Zet alleen de regels van het materiaal hieronder vanaf de regel met "582x287 pixels. At" tot en met de regel met "click(114, 112)" om in een JSON-lijst van strings, met één string per regel en zonder lege regels. Laat de afbeeldingen alsjeblieft weg uit je antwoord.

Oefenmateriaal -
● ● ● ●
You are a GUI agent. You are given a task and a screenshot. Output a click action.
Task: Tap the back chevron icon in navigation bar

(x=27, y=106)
● ● ● ●
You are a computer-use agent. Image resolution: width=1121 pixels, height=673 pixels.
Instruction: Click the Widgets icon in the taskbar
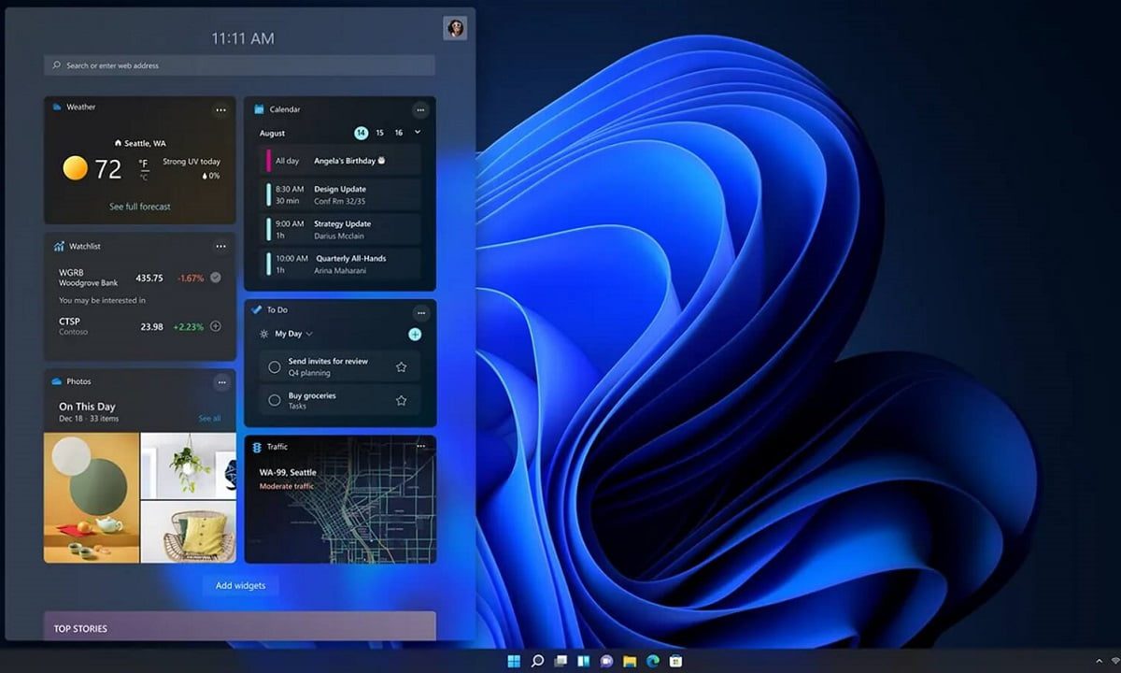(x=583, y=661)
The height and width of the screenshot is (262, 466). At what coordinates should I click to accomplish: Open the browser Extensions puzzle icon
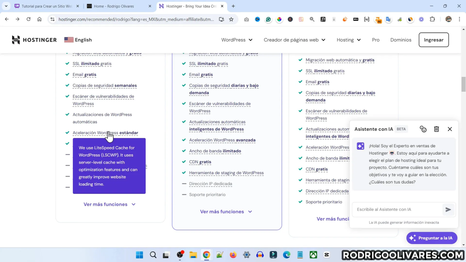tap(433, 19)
● ● ● ●
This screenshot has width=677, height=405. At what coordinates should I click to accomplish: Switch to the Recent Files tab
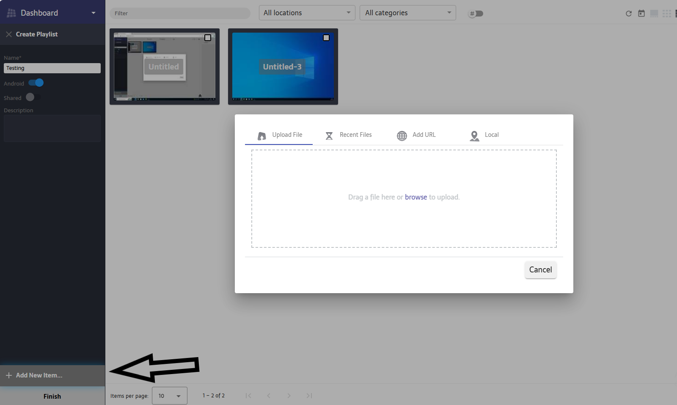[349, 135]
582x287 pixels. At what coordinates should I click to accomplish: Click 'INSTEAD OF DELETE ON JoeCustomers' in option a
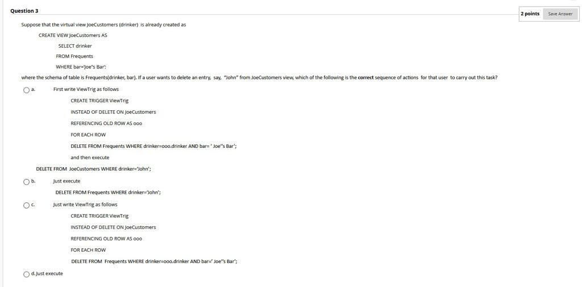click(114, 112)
● ● ● ●
Volledige uitvoer -
[
  "582x287 pixels. At what coordinates should I click to accomplish: Click 'INSTEAD OF DELETE ON JoeCustomers' in option a",
  "click(114, 112)"
]